-- Goal of the exercise --
Pictures stay out; everything else in the records gets transcribed exactly.

-- Information shown --
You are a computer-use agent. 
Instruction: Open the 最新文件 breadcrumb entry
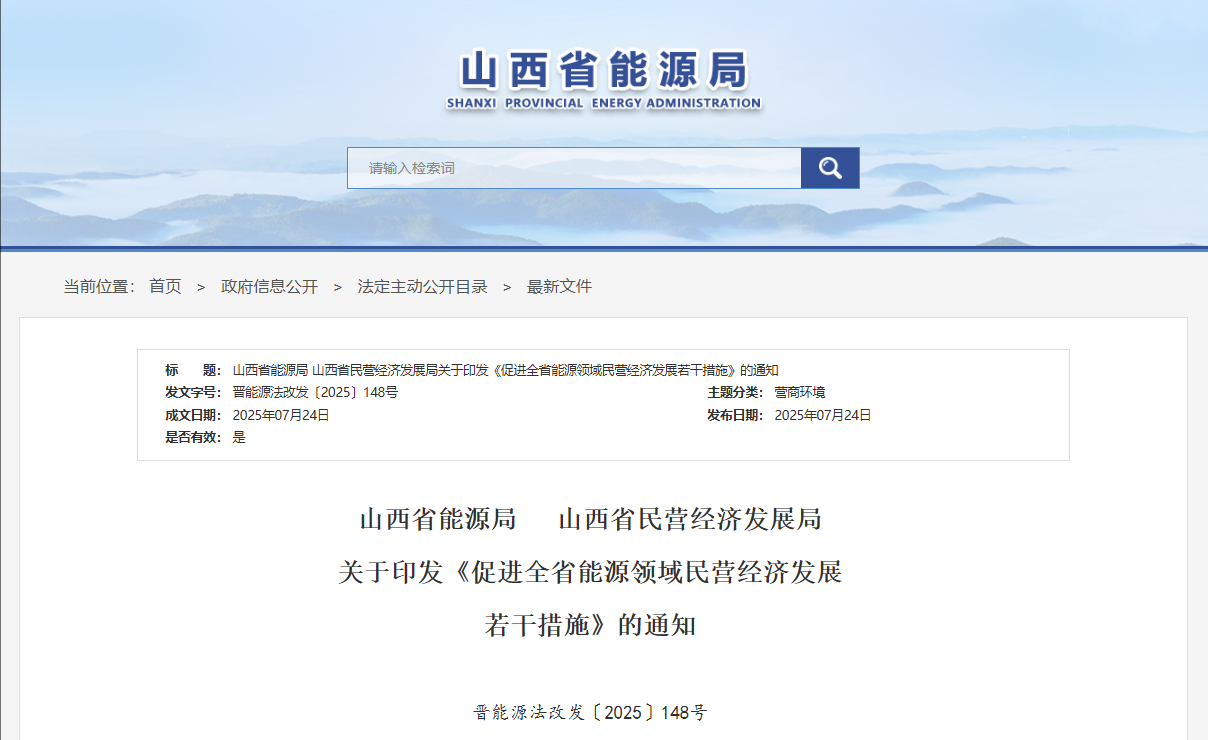559,286
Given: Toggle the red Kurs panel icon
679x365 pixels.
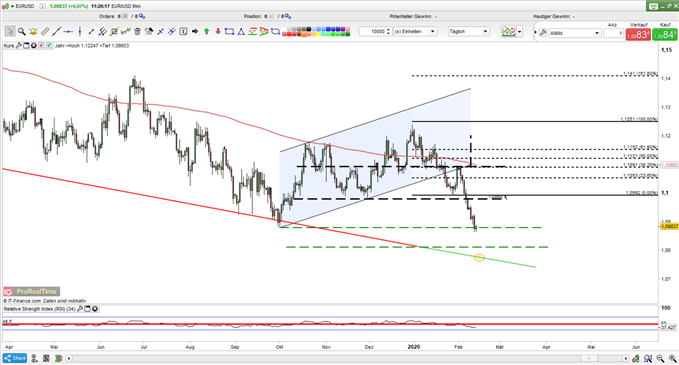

-- Answer to this exercise --
You are a computer-use agent. 
Instruction: Open the 最新文件 breadcrumb entry
559,286
Given: Toggle the red Kurs panel icon
679x365 pixels.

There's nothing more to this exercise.